■ Exercise instructions: Under this line are the records; repeat exactly the lines starting at the one containing "Identify the click" and ending at the one containing "高校部 (962, 249)", omitting pictures.
==== Supplied material ====
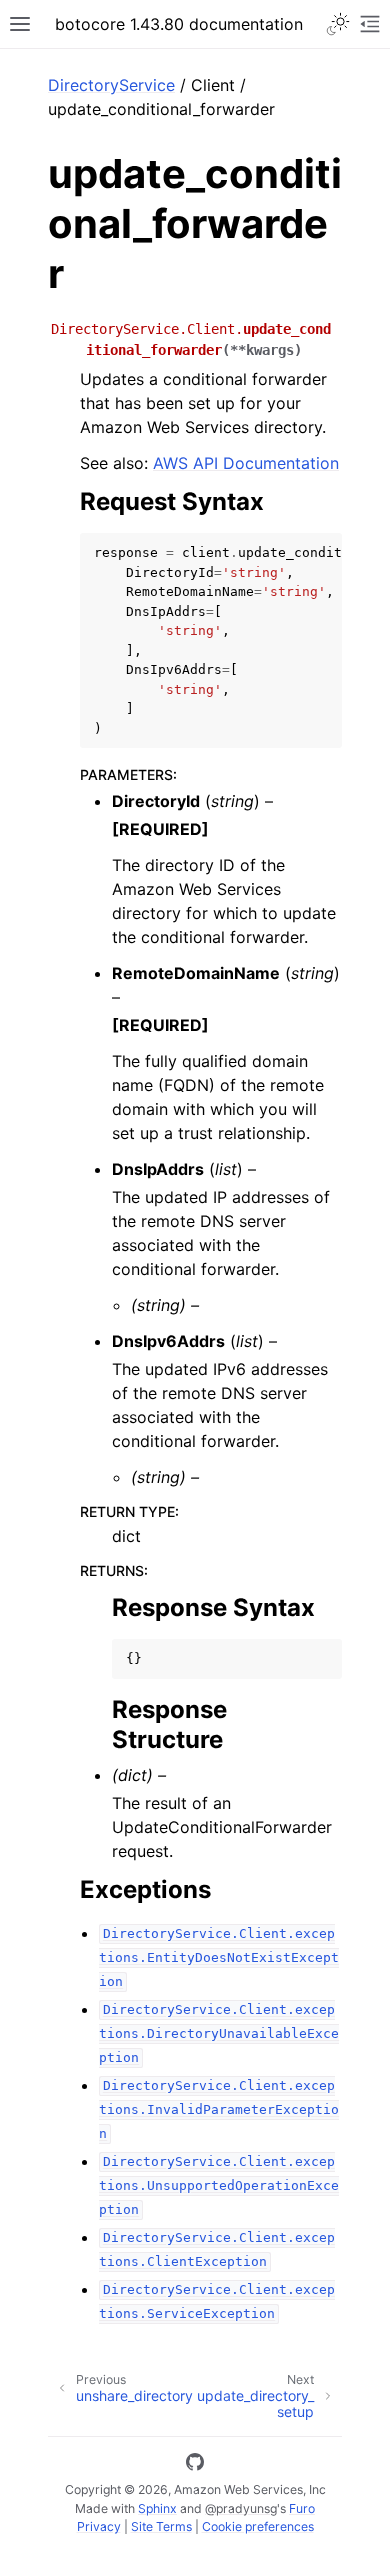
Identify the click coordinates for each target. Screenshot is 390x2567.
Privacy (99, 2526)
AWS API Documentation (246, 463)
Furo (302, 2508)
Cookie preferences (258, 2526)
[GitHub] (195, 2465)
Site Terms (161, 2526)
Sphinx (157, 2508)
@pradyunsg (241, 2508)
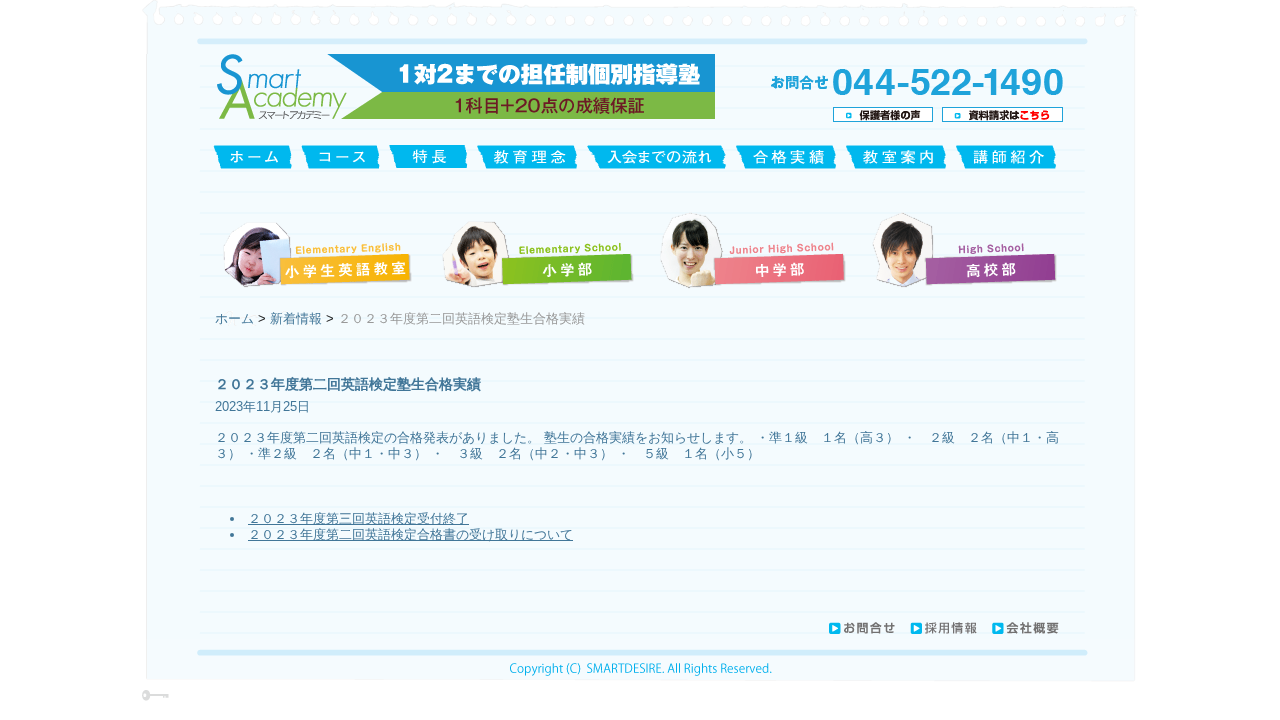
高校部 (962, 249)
====
==== Supplied material ====
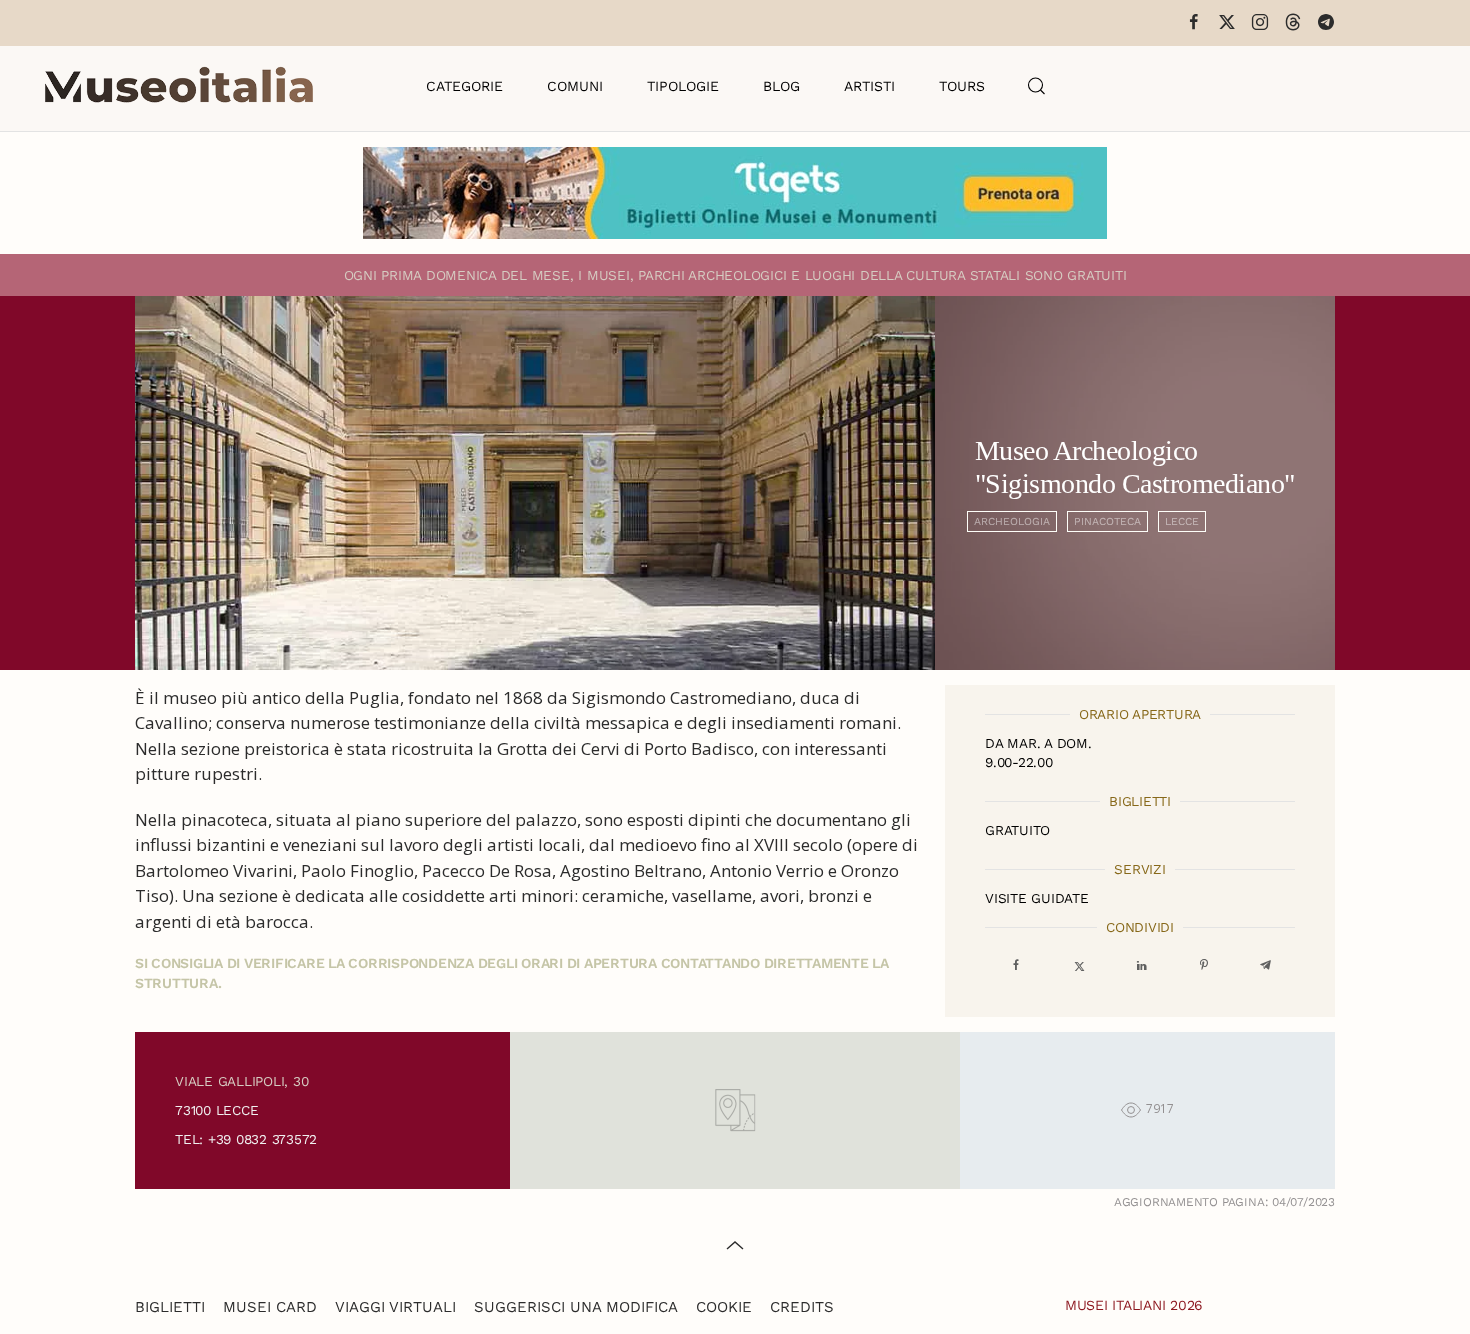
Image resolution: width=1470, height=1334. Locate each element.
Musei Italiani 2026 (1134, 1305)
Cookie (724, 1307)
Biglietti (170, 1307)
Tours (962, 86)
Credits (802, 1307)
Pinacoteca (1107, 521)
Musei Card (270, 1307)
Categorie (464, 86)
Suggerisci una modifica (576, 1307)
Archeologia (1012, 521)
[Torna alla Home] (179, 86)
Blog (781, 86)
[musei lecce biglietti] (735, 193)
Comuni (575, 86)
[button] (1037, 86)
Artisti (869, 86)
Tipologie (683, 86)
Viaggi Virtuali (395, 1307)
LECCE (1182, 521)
====
■ Solution:
Identify the click coordinates for each target. Screenshot is 390x2567.
Privacy (99, 2526)
AWS API Documentation (246, 463)
Furo (302, 2508)
Cookie preferences (258, 2526)
[GitHub] (195, 2465)
Site Terms (161, 2526)
Sphinx (157, 2508)
@pradyunsg (241, 2508)
高校部 (962, 249)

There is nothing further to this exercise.